■ What is expected ■
Pictures are to be left out, and only the lines from the one containing "This screenshot has" through the last line of the data are to be returned exactly.
━━ Exercise data
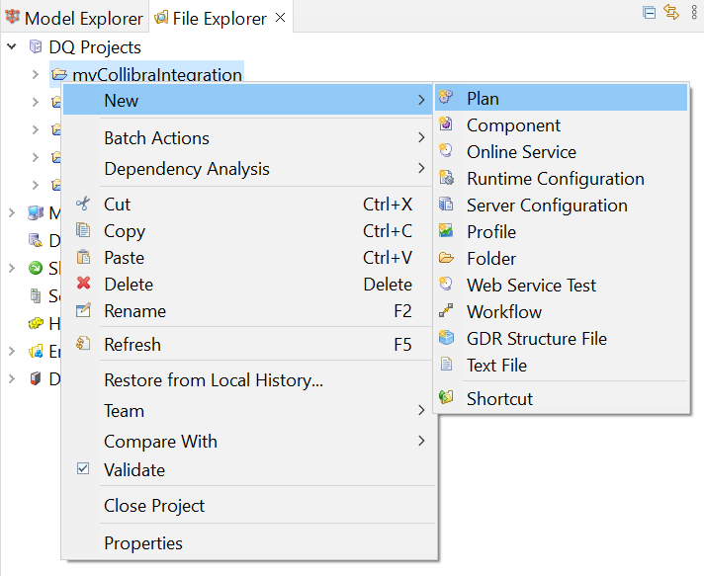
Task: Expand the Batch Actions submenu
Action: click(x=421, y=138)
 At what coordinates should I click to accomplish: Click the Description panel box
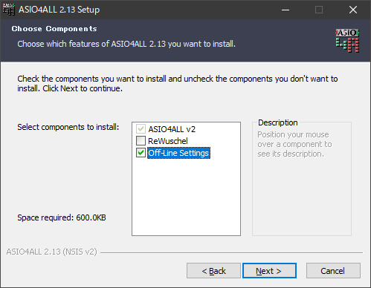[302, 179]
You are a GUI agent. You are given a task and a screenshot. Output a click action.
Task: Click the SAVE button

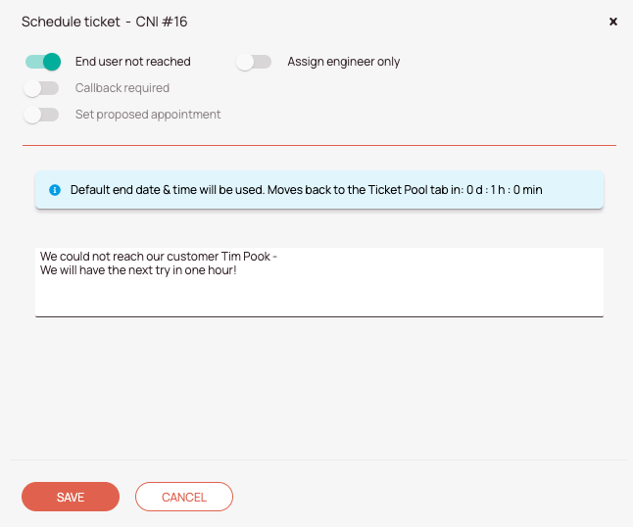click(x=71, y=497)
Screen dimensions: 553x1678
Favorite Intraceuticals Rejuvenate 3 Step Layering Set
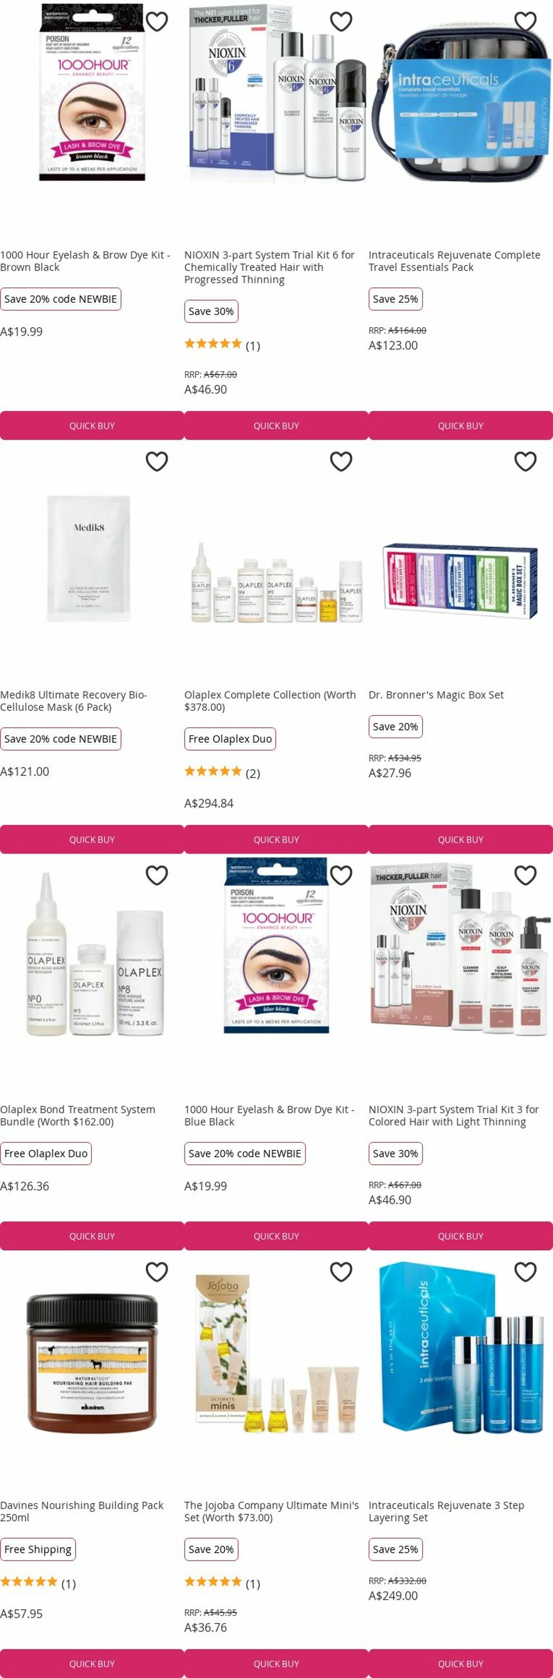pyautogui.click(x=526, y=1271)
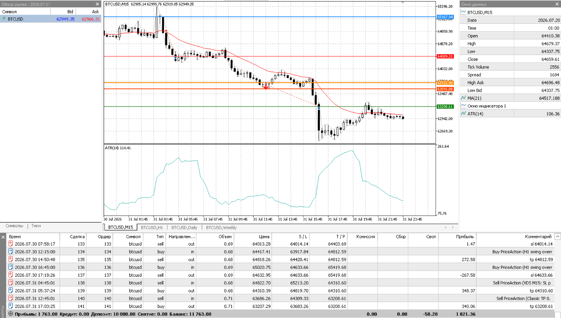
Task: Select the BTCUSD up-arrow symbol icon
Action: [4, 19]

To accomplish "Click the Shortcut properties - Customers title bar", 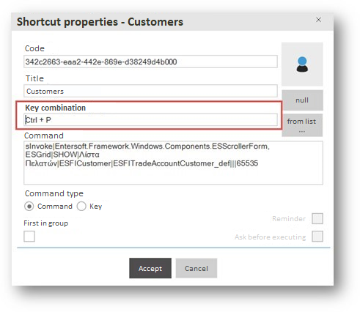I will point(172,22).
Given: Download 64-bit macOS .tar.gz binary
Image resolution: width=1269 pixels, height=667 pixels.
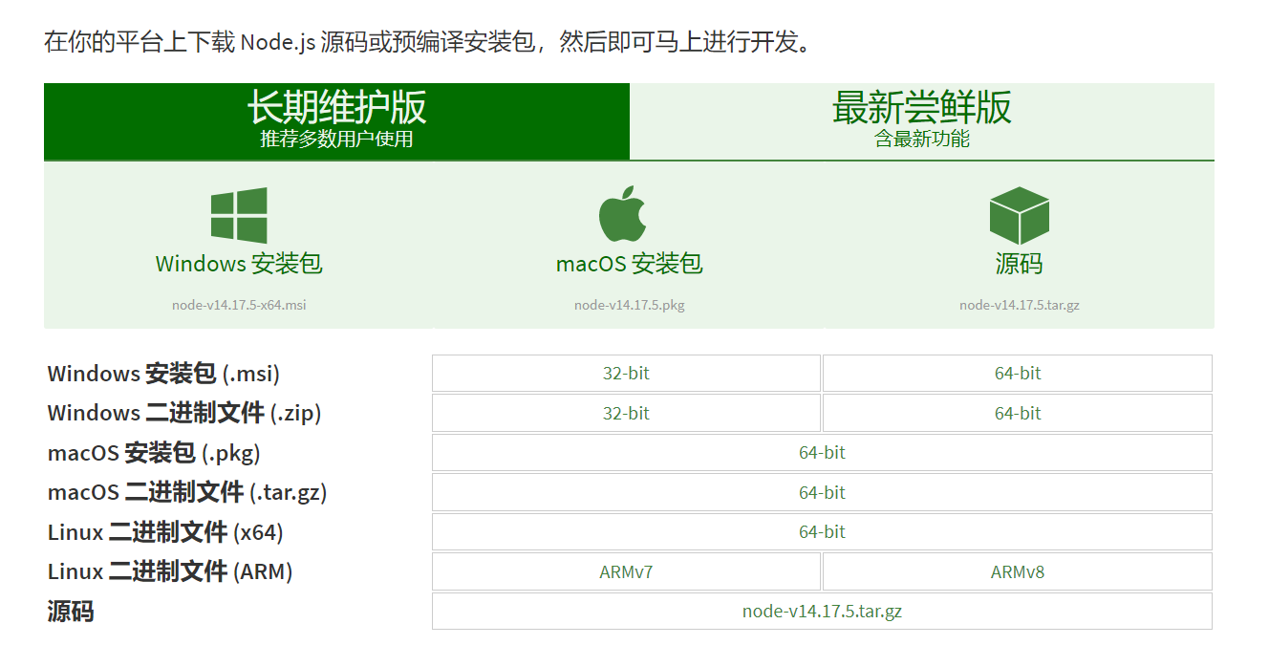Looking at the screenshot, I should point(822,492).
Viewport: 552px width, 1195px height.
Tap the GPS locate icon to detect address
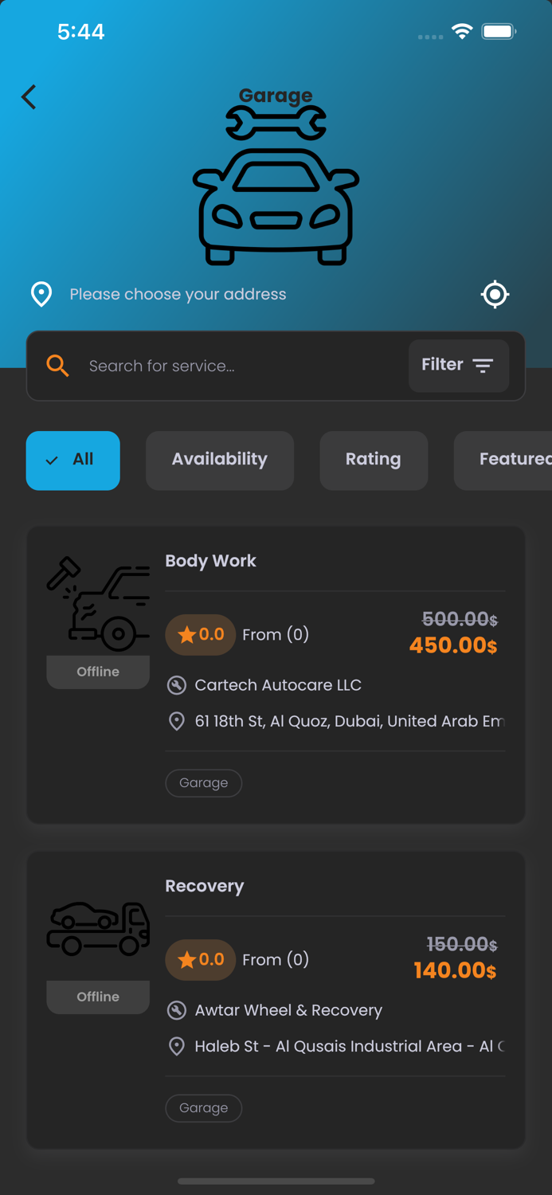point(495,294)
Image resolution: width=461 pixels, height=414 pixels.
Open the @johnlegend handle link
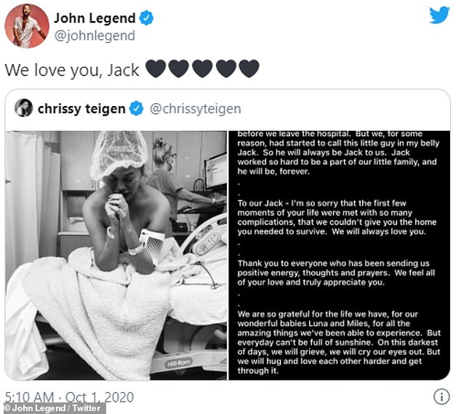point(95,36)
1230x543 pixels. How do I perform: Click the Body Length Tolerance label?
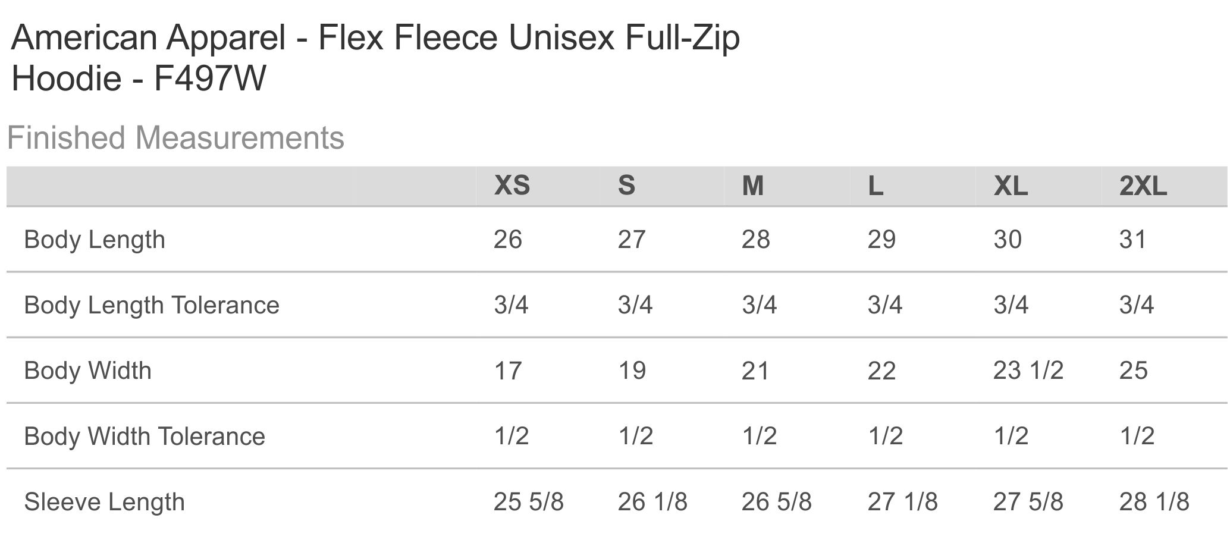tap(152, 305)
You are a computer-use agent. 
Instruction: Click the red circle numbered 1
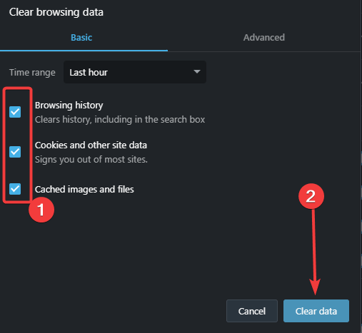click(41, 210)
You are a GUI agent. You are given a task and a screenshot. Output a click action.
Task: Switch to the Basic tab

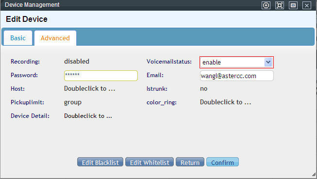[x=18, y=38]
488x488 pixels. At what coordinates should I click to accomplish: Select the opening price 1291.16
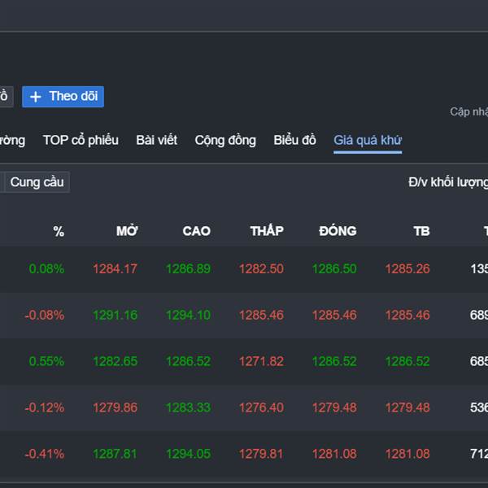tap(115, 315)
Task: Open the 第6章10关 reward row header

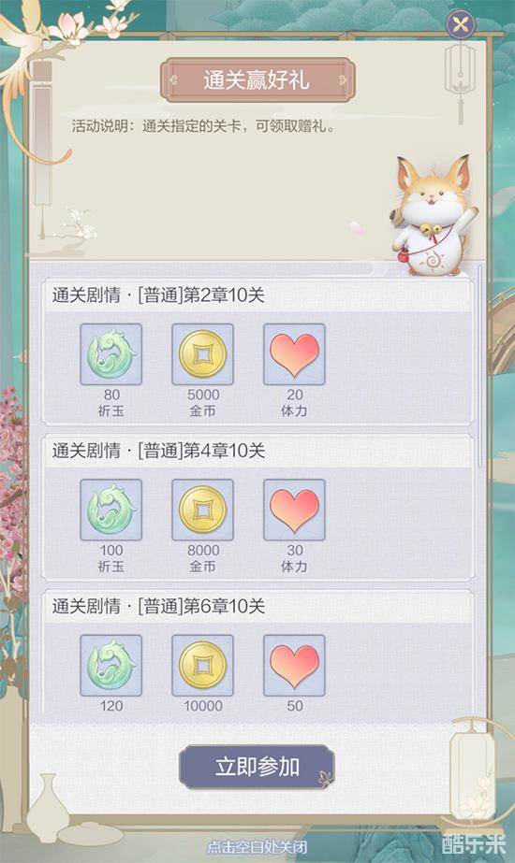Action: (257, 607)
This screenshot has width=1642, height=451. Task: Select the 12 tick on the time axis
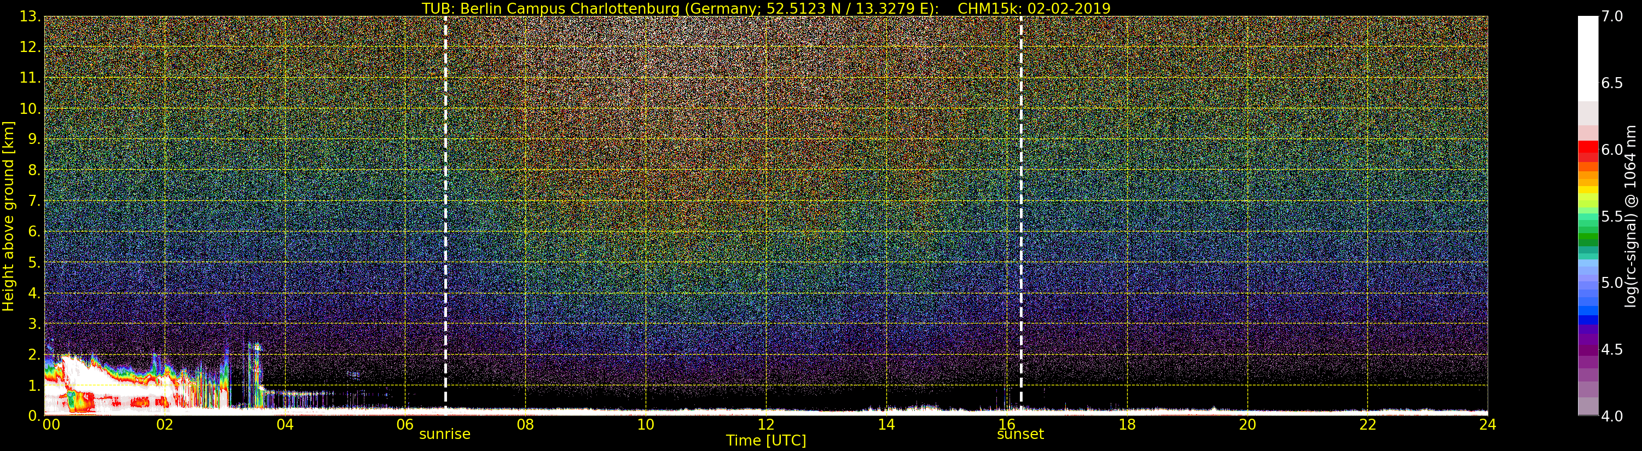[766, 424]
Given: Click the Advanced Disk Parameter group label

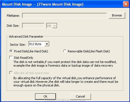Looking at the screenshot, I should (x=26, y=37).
━━━━
■ Output for this exercise ■
This screenshot has width=1642, height=451. Task: Select the 12 tick on the time axis
[766, 424]
Given: Click the Advanced Disk Parameter group label

Looking at the screenshot, I should (x=26, y=37).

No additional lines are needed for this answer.